66571 - Bioanalytical Proteomics and Interactomics

Academic Year 2019/2020

  • Teaching Mode: Traditional lectures
  • Campus: Bologna
  • Corso: Second cycle degree programme (LM) in Bioinformatics (cod. 8020)

Learning outcomes

At the end of the course, the student has the basic knowledge in ultrasensitive and rapid methods based on molecular recognition combined with selective and highly detectable probes: Immunoassay, Hybridization reactions, biosensors, FRET,BRET, whole cell biosensors; Soft impact mass spectrometry technologies and smart sample handling for proteins /peptides quantitative analysis and identification in complex bilogical matrices; Combined non invasive separative technologies (FFF) for functional proteomics study; Luminescence Molecular imaging: localization and quantification of analytes in single cells and tissue (combined with microscopy), whole organ and living organisms using nanoparticles and recombinant bioluminescent cells.

Course contents

Introduction to proteomics: structural and functional proteomics, strategies for proteomic analysis.

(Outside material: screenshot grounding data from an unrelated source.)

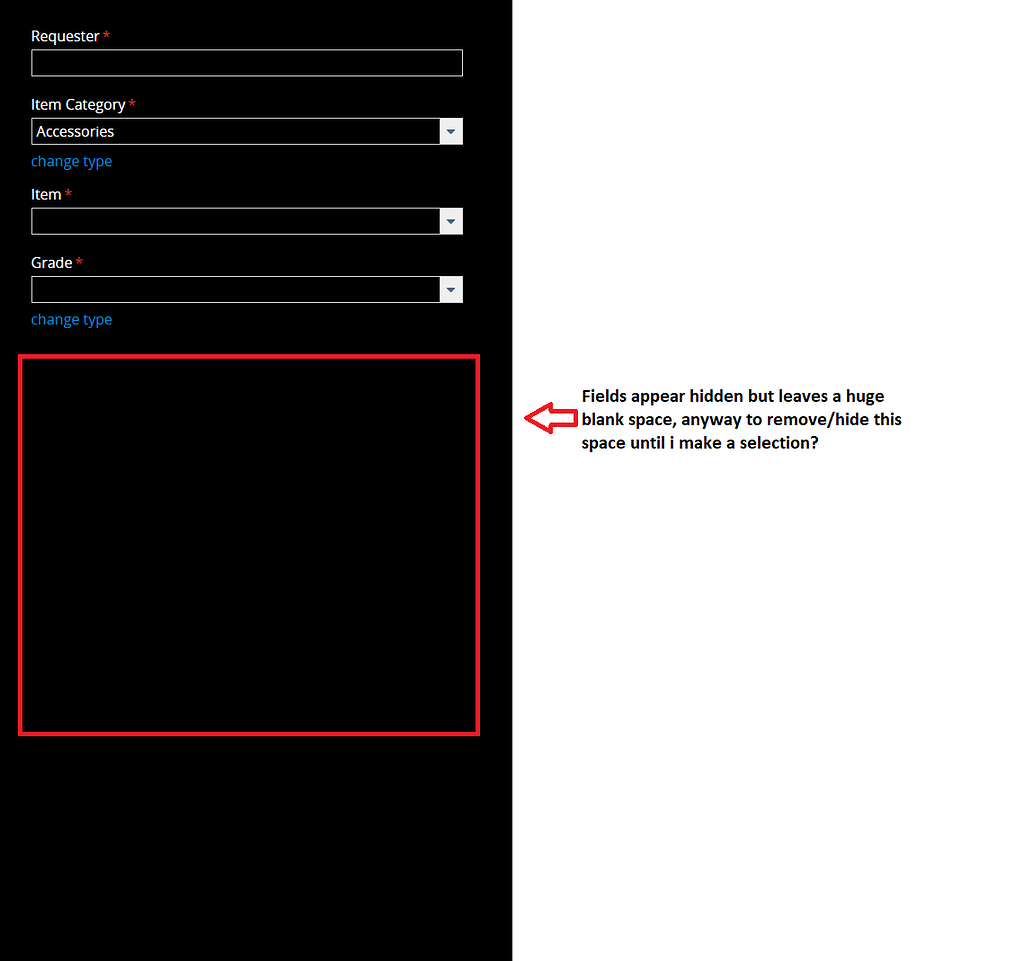Click the red arrow annotation pointer
1023x961 pixels.
coord(548,418)
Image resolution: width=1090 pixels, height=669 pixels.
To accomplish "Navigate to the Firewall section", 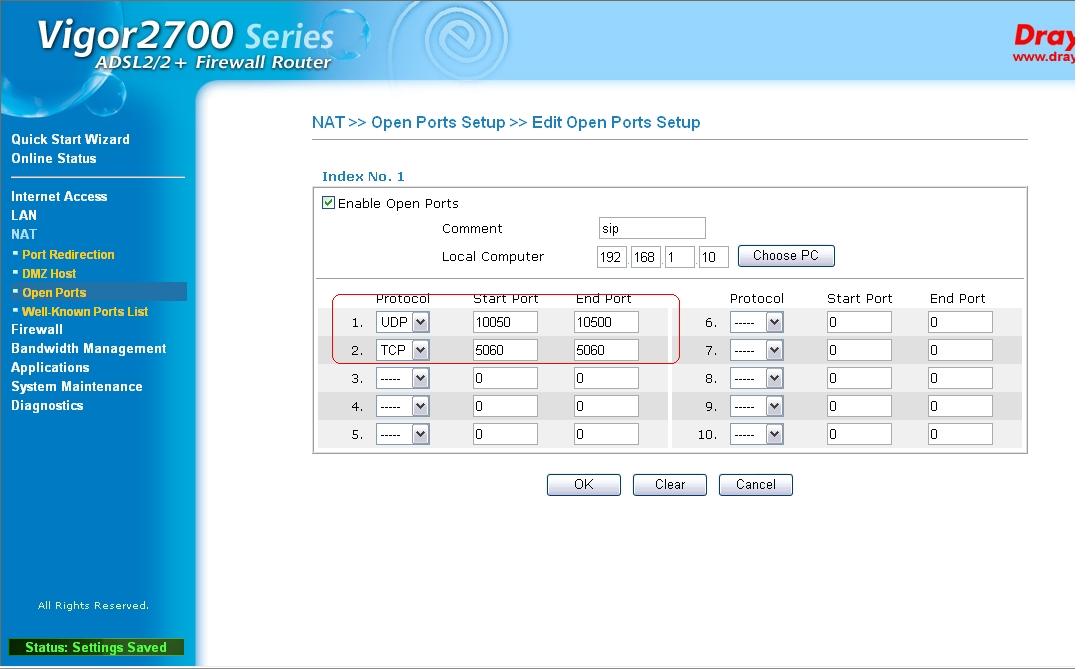I will tap(37, 329).
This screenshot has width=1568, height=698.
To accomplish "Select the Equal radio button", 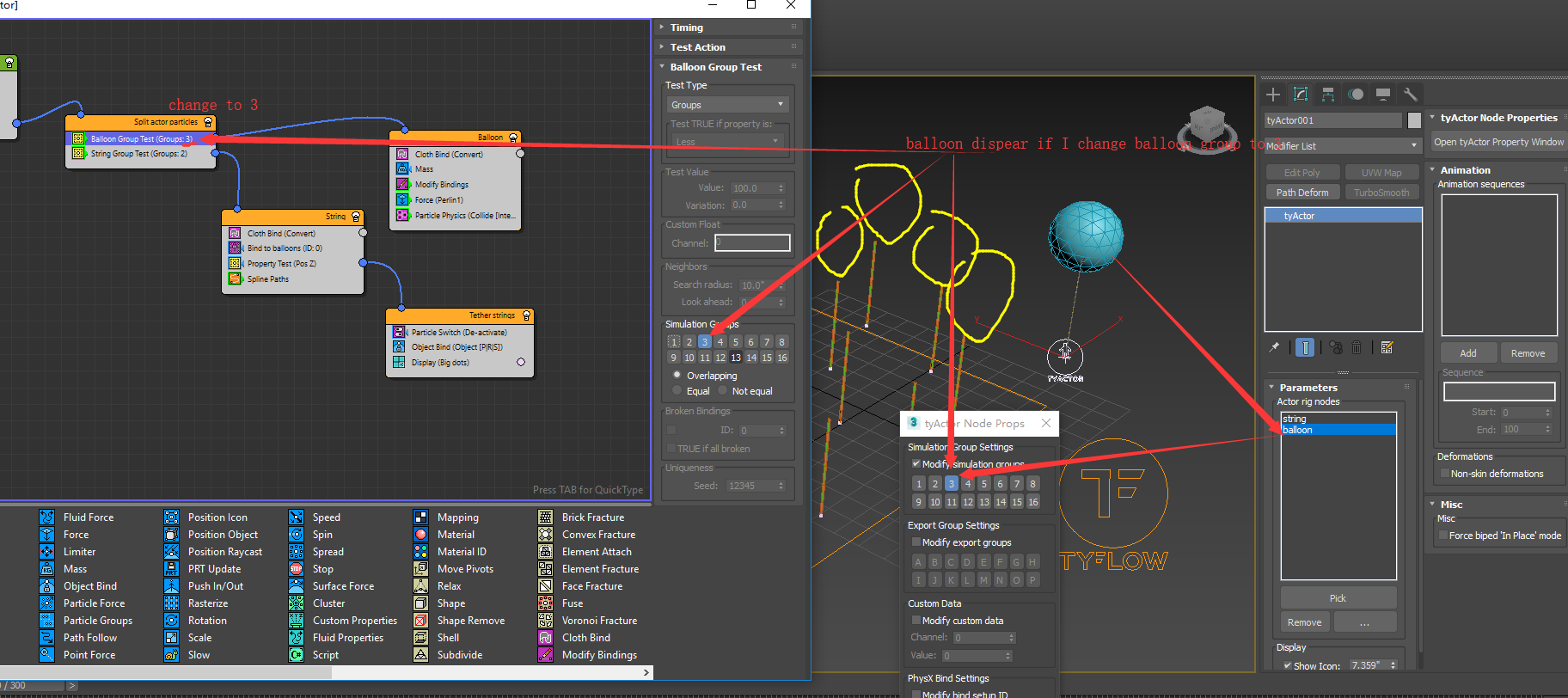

Separative techniques in proteomics: gel electrophoresis (SDS PAGE, 2D PAGE), non-denaturing

gel electrophoresis, capillary electrophoresis, HPLC (reverse phase, ion exchange, size exclusion), multidimensional HPLC.

Mass spectrometry techniques in proteomics: soft ionization techniques, MALDI and ESI ionization sources, quadrupole mass analyzers, time-of-flight mass analyzers (TOF), hybrid analyzers (Q-TOF), mass spectrometers (MALDI/TOF and ESI/Q-TOF), SELDI/TOF analysis.

Protein identification: analysis of intact proteins by ESI/MS and MALDI/MS, in-gel digestion, in-gel digest analysis by MALDI/MS and ESI/MS, database search for protein identification.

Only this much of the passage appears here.